In the listing below, locate the lines that hold "computer" and copy them.
·····
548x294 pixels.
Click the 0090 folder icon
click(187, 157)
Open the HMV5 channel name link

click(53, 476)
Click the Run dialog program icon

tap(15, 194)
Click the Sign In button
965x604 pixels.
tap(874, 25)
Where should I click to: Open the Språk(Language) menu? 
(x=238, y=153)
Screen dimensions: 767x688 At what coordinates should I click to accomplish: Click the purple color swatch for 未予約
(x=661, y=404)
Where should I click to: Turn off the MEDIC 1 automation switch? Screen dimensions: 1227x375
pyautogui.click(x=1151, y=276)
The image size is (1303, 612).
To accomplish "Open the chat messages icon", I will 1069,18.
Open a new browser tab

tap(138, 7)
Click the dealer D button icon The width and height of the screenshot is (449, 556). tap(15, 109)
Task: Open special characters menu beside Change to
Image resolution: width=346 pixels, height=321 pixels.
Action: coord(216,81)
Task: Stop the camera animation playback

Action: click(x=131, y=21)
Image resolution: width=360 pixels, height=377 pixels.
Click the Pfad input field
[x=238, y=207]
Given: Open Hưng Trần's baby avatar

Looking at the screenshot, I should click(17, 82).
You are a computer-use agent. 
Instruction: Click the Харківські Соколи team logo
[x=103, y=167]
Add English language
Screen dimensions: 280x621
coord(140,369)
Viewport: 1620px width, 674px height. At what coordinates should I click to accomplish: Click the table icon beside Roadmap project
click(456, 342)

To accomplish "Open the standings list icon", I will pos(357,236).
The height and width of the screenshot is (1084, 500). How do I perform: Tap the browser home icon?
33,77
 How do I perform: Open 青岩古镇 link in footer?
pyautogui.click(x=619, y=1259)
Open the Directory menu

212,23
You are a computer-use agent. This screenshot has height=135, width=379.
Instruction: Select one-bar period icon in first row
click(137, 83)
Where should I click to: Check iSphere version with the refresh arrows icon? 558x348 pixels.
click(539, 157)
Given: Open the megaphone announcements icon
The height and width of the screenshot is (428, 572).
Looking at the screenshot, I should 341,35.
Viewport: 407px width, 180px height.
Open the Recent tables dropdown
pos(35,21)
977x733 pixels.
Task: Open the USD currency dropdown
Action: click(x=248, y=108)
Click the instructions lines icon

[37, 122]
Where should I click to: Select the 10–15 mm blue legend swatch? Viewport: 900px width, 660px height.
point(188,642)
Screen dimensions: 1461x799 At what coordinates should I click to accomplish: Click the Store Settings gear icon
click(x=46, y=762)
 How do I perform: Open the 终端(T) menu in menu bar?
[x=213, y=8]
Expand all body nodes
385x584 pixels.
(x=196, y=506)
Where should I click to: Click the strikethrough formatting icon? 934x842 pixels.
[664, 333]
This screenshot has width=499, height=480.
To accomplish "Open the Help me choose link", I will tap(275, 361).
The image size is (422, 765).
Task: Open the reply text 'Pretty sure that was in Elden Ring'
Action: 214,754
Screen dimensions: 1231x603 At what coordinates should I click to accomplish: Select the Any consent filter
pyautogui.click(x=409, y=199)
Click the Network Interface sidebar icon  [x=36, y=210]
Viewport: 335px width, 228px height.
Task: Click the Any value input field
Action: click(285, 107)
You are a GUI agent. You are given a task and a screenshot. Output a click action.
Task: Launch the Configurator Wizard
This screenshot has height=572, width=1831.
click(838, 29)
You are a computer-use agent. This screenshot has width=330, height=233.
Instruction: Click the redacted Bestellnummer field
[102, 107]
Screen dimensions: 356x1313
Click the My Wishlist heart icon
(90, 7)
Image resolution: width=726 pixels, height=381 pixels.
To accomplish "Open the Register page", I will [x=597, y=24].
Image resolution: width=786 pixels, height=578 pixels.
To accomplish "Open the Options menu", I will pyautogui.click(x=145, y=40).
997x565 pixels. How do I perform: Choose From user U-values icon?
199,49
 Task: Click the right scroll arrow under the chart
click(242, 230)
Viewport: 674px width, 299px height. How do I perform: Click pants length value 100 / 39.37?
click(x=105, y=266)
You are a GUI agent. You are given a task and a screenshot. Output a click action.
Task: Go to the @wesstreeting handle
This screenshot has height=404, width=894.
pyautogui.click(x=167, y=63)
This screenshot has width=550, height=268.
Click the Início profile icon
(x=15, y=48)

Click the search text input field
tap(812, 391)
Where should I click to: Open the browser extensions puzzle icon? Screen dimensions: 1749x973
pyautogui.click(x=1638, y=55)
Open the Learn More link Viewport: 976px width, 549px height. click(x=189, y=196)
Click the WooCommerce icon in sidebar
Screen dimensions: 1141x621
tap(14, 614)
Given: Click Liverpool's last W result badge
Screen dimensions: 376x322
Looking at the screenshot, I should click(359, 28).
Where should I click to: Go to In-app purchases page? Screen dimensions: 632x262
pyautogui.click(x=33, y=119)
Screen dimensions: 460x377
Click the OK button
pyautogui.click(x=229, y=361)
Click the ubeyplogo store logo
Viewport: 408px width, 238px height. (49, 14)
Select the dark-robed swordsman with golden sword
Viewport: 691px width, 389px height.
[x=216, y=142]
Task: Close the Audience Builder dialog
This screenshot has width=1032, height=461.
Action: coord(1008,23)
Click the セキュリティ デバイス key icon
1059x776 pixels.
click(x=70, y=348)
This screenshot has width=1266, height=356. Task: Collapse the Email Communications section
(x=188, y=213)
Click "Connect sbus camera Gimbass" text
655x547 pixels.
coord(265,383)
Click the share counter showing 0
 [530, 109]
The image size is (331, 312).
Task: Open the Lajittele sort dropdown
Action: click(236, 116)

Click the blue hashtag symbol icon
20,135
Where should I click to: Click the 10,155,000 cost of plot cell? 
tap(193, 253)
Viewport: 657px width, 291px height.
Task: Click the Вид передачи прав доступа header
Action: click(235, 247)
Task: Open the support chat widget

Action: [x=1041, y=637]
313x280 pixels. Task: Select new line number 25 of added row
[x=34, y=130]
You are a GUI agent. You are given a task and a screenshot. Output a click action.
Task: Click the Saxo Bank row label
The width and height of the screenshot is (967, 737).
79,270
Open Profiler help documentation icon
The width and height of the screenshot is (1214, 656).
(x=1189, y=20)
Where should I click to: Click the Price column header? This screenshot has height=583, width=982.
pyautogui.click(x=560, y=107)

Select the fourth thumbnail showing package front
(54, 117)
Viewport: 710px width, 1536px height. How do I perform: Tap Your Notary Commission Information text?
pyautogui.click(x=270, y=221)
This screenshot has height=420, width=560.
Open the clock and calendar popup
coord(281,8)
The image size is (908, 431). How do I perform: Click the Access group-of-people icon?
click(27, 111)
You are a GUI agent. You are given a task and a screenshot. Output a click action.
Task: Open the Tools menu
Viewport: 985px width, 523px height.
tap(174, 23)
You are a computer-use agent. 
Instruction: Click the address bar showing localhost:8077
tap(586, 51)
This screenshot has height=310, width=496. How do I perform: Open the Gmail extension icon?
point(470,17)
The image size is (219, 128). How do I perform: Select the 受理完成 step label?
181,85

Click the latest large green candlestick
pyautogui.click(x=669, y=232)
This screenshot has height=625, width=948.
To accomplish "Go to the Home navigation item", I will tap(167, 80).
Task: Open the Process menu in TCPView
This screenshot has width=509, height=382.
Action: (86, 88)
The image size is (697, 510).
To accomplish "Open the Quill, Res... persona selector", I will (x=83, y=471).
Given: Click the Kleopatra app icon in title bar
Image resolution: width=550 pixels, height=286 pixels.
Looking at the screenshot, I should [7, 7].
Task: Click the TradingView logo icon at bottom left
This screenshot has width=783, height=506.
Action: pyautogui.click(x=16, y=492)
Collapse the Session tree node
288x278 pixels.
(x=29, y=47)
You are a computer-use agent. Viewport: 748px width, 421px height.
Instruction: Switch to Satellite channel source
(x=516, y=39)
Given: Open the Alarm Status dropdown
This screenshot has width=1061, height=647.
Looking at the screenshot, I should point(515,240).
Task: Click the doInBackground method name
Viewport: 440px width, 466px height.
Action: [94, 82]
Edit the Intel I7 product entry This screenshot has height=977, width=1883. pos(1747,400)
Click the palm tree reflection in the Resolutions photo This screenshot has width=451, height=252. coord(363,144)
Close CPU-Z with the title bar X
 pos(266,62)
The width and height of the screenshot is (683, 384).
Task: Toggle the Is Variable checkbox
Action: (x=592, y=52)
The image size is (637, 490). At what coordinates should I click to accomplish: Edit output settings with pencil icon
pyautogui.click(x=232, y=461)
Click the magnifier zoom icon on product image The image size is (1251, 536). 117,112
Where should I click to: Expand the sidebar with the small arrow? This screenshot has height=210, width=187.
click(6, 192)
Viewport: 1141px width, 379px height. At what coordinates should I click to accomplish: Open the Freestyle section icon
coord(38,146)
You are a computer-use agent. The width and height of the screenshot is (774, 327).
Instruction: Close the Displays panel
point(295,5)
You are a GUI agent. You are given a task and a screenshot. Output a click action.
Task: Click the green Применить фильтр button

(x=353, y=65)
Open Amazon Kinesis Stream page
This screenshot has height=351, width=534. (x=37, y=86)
·····
* _WRITTEN SOLUTION_
You are a computer-use agent. 
You are a computer-use agent. This screenshot has height=135, width=379.
You are a computer-use agent. This screenshot has width=330, height=233.
You are a computer-use agent. 
You are a computer-use agent. Viewport: 748px width, 421px height.
You are a computer-use agent. The width and height of the screenshot is (774, 327).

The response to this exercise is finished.